→ Passage provided:

□ □ □

Core concepts¶

Three-layer design¶

Every experiment has three layers:

┌─────────────────────────────────────┐
│  Learner  (DQN, PQN, PID, Random)  │  Picks actions from observations
└──────────────┬──────────────────────┘
               │ obs, reward, done
┌──────────────▼──────────────────────┐
│  Task  (Control)                    │  Defines obs, reward, termination
└──────────────┬──────────────────────┘
               │ state, action → next_state
┌──────────────▼──────────────────────┐
│  Physics  (step_physics)            │  Pure dynamics, no RL concepts
└─────────────────────────────────────┘

Physics is a stateless pure function: (state, action, params, config) → next_state. No rewards, no termination. You can call it directly for MPC planning or test it against analytical solutions.

Task wraps physics with what the agent observes (get_obs), what it optimizes (reward), and when episodes end. Multiple tasks can share the same physics — you write the dynamics once.

□ □ □

→ Required work:
Retype the entire core concepts text, character for character. The data is separate material, apart from the core concepts text.

→ Data provided:
□ □ □

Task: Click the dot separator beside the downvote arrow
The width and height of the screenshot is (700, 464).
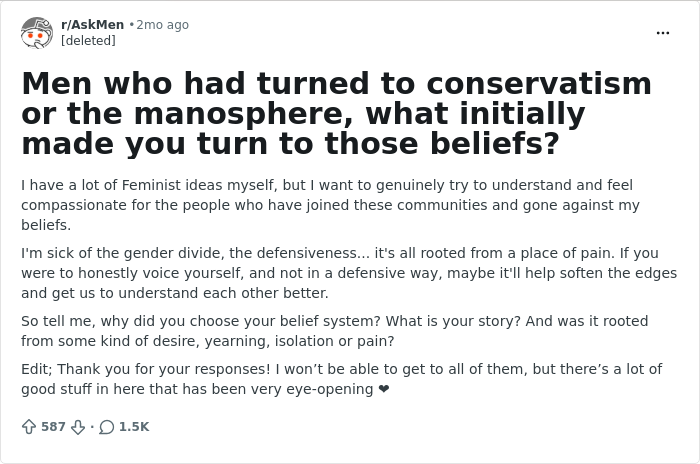Action: point(92,427)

□ □ □

→ Reply to the exercise:
Core concepts¶

Three-layer design¶

Every experiment has three layers:

┌─────────────────────────────────────┐
│  Learner  (DQN, PQN, PID, Random)  │  Picks actions from observations
└──────────────┬──────────────────────┘
               │ obs, reward, done
┌──────────────▼──────────────────────┐
│  Task  (Control)                    │  Defines obs, reward, termination
└──────────────┬──────────────────────┘
               │ state, action → next_state
┌──────────────▼──────────────────────┐
│  Physics  (step_physics)            │  Pure dynamics, no RL concepts
└─────────────────────────────────────┘

Physics is a stateless pure function: (state, action, params, config) → next_state. No rewards, no termination. You can call it directly for MPC planning or test it against analytical solutions.

Task wraps physics with what the agent observes (get_obs), what it optimizes (reward), and when episodes end. Multiple tasks can share the same physics — you write the dynamics once.